BY MRS BELINDA MOORE

This article first appeared in Queenwood Weekly News on Friday 29 July, 2022

Often when discussing a daughter’s education and experiences at school, parents will indicate that their daughter’s happiness is high on their list of priorities. This can create tension when families are determining which path to choose, what goals to set and what success looks like as sometimes happiness and hard work are considered mutually exclusive. The pursuit of happiness has been researched by many including psychologist Mihaly Csikszentmihalyi who decided to explore “where in everyday life, in our normal experience, do we feel really happy?”. He worked with athletes, musicians, poets, chess players and spiritual advisors to investigate why and how they worked at projects to achieve what he described as “this trance-like altered state of total absorption and effortless concentration or flow”.

What he found was we are all capable of experiencing our own flow when we are fully engaged in our own work, hobbies or relationships or something that makes us happy and creates a sense of satisfaction. Being in a flow state could be achieved when you know that what you need to do is possible, even though difficult, and a sense of time disappears, you forget yourself, you feel part of something larger. Moments of flow often occur when you are engaged in an activity that you enjoy and in which you are quite skilled.

How do we create an optimal environment to achieve our flow? First, we need to engage in activities that are meaningful to us, that we find challenging and in which we feel we have the skills required to achieve a level of success. Tasks that we have already practised are a good place to start and finding an activity that is challenging yet achievable, like practising a sports drill but with your other hand, choosing to complete the extra mathematics question for homework or presenting a rehearsed speech at assembly. Reading is also a flow activity since it often requires complex skills of imagination and interpretation. There are increasing stages of complexity as you transition from simple story telling, to more complicated prose.

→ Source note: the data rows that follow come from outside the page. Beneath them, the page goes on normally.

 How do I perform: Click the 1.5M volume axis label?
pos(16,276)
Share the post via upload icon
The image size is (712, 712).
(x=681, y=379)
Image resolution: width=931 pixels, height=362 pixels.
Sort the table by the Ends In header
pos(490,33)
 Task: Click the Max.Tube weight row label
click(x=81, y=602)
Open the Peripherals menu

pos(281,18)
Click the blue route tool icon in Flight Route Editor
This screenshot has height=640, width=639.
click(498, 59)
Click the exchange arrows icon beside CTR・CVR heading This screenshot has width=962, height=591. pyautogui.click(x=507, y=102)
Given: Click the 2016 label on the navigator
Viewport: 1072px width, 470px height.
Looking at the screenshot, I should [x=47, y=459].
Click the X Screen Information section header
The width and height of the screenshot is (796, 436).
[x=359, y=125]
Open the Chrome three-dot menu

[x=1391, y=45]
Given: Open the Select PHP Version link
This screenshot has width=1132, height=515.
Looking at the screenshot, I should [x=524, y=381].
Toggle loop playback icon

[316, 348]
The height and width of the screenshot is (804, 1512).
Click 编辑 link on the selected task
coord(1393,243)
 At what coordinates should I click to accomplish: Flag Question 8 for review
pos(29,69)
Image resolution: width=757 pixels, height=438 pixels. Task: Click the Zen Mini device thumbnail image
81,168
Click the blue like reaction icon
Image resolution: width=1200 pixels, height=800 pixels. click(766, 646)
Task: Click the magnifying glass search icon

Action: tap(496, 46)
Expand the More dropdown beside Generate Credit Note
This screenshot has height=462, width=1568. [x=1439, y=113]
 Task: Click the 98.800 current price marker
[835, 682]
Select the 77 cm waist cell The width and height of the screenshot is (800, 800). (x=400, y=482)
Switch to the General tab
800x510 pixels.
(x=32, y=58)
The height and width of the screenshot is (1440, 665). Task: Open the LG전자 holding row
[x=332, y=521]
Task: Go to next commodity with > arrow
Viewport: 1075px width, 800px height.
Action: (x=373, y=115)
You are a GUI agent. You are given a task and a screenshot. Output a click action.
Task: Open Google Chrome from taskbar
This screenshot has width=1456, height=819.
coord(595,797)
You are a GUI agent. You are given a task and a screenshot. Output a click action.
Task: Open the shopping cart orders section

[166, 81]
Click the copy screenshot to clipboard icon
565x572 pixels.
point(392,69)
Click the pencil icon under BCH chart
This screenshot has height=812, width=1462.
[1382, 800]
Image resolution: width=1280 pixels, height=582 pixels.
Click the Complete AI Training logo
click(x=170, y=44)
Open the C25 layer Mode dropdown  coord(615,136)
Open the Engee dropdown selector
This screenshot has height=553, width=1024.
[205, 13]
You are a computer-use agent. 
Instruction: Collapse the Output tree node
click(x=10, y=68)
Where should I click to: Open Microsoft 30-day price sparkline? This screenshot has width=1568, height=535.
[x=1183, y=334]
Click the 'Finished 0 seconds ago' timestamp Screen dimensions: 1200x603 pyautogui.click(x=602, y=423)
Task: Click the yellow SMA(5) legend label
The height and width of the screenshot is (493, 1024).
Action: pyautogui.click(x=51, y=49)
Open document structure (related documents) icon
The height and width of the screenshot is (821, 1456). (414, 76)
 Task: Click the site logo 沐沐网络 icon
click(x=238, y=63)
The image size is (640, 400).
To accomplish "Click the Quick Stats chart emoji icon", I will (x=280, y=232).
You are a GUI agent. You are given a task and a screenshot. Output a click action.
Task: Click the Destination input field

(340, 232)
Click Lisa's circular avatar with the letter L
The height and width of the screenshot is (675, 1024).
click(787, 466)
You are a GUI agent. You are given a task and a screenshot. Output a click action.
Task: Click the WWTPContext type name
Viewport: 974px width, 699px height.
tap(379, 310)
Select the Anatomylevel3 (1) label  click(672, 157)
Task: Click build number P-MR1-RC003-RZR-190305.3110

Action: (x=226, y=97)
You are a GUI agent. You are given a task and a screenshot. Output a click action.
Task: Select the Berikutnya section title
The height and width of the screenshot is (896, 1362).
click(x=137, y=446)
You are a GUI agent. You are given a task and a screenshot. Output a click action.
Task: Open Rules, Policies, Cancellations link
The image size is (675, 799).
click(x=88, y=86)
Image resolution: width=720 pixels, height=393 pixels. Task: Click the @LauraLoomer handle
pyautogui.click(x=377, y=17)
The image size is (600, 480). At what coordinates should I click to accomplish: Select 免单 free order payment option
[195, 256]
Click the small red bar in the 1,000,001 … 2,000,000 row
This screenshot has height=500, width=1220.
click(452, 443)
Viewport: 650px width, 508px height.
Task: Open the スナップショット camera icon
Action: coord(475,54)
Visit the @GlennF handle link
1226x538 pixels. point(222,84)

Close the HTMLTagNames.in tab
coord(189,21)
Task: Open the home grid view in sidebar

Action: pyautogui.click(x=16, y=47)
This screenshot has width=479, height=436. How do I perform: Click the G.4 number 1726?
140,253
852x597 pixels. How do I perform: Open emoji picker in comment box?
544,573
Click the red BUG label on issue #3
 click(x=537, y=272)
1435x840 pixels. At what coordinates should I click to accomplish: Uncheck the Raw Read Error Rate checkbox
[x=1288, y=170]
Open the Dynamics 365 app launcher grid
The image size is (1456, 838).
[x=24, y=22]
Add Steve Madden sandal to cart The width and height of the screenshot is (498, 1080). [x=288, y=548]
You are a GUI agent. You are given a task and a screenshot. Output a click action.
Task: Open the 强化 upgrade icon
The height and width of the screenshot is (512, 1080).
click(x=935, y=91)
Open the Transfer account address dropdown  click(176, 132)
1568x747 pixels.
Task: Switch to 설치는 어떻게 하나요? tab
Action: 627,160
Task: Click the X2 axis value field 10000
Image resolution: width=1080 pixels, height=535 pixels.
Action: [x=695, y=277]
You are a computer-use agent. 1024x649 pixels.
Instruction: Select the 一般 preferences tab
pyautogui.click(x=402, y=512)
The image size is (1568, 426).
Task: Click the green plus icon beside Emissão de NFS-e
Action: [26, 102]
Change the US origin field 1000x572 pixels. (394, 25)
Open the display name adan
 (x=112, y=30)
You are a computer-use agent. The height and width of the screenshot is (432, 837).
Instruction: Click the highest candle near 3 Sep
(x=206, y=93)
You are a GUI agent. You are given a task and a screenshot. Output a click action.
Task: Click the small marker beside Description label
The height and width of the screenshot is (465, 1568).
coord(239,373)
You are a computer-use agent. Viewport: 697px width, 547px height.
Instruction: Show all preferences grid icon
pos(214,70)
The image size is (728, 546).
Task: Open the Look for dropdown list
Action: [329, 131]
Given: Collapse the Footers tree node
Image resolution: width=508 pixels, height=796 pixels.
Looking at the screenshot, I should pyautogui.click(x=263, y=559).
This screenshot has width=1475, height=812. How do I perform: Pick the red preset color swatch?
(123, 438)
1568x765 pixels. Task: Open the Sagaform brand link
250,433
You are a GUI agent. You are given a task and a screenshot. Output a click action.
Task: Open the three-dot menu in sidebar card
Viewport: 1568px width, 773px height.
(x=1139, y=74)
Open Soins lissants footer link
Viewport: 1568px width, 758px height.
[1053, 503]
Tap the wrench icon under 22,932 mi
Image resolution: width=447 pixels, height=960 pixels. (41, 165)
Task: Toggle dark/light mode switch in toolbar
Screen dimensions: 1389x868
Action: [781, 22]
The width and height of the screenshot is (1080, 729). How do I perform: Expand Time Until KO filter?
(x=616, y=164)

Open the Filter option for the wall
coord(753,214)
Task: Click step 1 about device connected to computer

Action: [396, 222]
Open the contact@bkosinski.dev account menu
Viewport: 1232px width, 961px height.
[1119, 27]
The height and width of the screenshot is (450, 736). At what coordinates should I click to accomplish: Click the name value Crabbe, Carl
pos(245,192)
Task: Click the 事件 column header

Flow happens when a person's skills are fully involved in overcoming a challenge that is just manageable, so it acts as a magnet for learning new skills and increasing challenges.

According to Csikszentmihalyi, there are eight factors that accompany the experience of flow. While many of these components may be present, it is not necessary to experience all of them for flow to occur:

  1. Complete concentration on the task;
  2. Clarity of goals and reward in mind and immediate feedback;
  3. Transformation of time (speeding up/slowing down);
  4. The experience is intrinsically rewarding;
  5. Effortlessness and ease;
  6. There is a balance between challenge and skills;
  7. Actions and awareness are merged, losing self-conscious rumination;
  8. There is a feeling of control over the task.

The key ingredients for achieving flow include matching your skills to the task while attempting to stretch your skills at the same time, setting clear goals and maintaining intrinsic motivation, avoiding interruptions so you are completely focused (no such thing as multi- tasking) and focusing on the process not the end state.

There are many opportunities for girls to experience flow and happiness at school. So much of what we do is designed to encourage girls to fully engage with the world around them and experience success as well as failure as they challenge themselves, develop their skills and focus on their goals.

To support our girls, staff provide constant guidance and expertise and ensure that the girls understand that a happy life still comprises periods of challenge and endurance along with times of joy and ease.